A Breakdown of Healthcare Data Mining
Data mining is the process of examining a large pre-existing pool of data in order to get new information from it. Data mining is the computing process of discovering patterns in large data sets involving methods at the intersection of machine learning, statistics, and database systems. It is an interdisciplinary subfield of computer science. Many industries successfully use data mining such as the business world, the education industry, government organizations such as transportation among many other including of course the healthcare industry. It helps the retail industry model customer response. It helps banks predict customer profitability. It serves similar use cases in telecom, manufacturing, the automotive industry, higher education, life sciences, and more. Healthcare Data Mining is of great importance in the healthcare industry as it enables health systems to systematically use data and analytics to identify inefficiencies and best practices that improve care and reduce cost. Some medical and research experts in the healthcare industry believe the opportunities to improve care and reduce costs concurrently could apply to as much as 30% of overall healthcare spending. This could be a win/win overall for the entire industry. However, due to the complexity of healthcare and a slower rate of technology adoption, the healthcare industry lags behind other industries in implementing effective data mining and analytic strategies. In the healthcare industry, data mining has for the most part, been just an academic exercise with only a few pragmatic and real life success stories. Academicians and researchers are using data-mining approaches like decision trees, clusters, neural networks, and time series to publish research. The Healthcare industry, however, has always been slow to incorporate the latest research in Healthcare Data Mining into everyday practice.
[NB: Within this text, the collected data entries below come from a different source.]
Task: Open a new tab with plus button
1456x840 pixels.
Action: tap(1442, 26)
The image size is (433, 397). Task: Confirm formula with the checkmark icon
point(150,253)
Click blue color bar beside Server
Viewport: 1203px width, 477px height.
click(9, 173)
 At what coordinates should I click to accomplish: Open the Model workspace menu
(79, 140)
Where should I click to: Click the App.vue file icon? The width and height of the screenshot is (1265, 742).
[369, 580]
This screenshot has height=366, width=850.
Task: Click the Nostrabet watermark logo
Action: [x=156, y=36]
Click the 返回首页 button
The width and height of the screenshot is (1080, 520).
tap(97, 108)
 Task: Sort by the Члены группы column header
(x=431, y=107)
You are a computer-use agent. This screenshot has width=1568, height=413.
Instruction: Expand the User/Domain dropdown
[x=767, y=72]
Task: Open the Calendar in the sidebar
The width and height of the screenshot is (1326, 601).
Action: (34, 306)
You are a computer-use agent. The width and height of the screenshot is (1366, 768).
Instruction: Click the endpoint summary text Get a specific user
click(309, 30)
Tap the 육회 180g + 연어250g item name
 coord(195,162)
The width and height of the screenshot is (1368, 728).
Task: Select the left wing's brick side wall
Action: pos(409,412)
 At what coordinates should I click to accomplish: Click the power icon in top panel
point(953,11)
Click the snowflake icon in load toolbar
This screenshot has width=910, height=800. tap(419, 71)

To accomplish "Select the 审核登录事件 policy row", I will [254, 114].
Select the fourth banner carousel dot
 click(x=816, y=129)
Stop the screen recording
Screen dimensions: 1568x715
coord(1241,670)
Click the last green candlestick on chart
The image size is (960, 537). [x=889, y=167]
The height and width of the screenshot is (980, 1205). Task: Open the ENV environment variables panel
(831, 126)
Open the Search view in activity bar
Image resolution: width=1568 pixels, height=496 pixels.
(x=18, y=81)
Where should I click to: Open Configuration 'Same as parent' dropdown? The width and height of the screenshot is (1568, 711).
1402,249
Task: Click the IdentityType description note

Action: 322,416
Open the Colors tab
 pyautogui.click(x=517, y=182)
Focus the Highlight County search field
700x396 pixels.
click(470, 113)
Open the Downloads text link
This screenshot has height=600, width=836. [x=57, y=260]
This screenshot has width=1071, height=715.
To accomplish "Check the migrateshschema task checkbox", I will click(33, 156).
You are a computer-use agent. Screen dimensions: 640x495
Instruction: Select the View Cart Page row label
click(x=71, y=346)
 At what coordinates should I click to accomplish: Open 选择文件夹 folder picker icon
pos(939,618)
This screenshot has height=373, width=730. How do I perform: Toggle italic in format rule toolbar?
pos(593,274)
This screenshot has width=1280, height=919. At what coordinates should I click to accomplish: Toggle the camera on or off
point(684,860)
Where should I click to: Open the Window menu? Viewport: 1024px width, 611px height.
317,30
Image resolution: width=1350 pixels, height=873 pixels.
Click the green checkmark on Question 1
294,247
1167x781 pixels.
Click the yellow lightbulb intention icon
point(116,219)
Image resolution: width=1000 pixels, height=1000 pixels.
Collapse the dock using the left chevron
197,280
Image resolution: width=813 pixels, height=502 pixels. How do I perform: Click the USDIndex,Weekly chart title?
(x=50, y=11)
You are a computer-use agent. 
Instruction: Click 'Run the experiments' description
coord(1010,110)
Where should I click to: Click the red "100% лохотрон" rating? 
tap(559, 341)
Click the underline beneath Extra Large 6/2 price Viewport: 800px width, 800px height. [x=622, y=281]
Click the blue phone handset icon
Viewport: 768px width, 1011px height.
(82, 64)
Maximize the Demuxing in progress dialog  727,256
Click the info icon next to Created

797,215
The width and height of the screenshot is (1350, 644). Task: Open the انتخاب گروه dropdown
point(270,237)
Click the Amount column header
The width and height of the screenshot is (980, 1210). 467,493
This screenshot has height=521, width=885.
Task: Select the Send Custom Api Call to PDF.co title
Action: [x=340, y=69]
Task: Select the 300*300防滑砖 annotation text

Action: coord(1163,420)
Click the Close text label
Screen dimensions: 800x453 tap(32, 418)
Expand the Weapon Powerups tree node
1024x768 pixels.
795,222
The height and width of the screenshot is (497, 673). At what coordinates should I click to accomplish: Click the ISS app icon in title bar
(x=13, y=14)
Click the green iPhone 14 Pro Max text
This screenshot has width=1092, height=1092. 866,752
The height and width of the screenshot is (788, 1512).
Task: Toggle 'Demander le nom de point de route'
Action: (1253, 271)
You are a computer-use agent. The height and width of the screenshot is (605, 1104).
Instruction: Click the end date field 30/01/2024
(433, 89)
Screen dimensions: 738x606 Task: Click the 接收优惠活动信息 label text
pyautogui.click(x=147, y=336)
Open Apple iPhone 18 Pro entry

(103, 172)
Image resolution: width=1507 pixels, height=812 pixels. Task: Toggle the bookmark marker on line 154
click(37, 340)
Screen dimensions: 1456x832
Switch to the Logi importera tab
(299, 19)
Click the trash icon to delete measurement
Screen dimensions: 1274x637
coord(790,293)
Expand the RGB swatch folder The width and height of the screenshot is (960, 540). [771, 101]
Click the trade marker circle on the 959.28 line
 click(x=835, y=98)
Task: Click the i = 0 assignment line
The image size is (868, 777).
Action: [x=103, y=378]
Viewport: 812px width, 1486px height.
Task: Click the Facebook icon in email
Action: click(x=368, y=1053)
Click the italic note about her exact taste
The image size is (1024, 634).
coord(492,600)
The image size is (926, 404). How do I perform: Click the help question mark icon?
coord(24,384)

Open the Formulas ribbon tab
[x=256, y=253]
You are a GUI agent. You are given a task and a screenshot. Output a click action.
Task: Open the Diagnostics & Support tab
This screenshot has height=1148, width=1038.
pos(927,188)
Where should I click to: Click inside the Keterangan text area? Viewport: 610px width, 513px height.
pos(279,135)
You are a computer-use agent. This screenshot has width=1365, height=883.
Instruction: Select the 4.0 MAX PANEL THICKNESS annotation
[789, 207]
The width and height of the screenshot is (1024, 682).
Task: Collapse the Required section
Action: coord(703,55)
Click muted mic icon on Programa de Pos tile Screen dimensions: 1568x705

Some healthcare organizations choose to use the Enterprise data approach as an attempt to slowly ease into data mining. This approach is explained briefly below
Enterprise Data Model Approach
The enterprise data model approach uses the top-down method in the handling of data. The goal of this approach is to model the database to perfection from the onset. It determines in advance everything that needs to be analyzed in order to improve outcomes and patient satisfaction.
This approach involves building a secondary system that receives data from systems that already exist. Extracting data from existing systems and making it all play well together in a net-new system can get very very complicated. However, with patience, the right skills, and a bit of magic, it’s possible but it is incredibly time-consuming and expensive. The complexity of this model and how long it takes to actually get value is one setback and significant downside of this model. Other downsides are: This model binds data very early, and once data is bound, it becomes very difficult and time-consuming to make changes. In healthcare, business rules, use cases, and vocabularies change rapidly. Hence you can get stuck with outdated terminology. Another setback is that this model tends to disregard the realities of the data in an organization.
However, the most effective strategy for taking data mining beyond the realm of academic research is the three systems approach. Implementing all three systems is the key to driving real-world improvement with Healthcare Data Mining. Unfortunately, very few healthcare organizations implement all three of these systems.
These three systems are:
The analytics system: This system includes the technology and the expertise to gather data, make sense of it and standardize measurements.
The best practice system: The best practice system involves standardizing knowledge work—systematically applying evidence-based best practices to care delivery. A strong best practice system enables organizations to put the latest medical evidence into practice quickly.
The adoption system: This system involves driving change management through new organizational structures. In particular, it involves implementing team structures that will enable consistent, enterprise-wide adoption of best practices.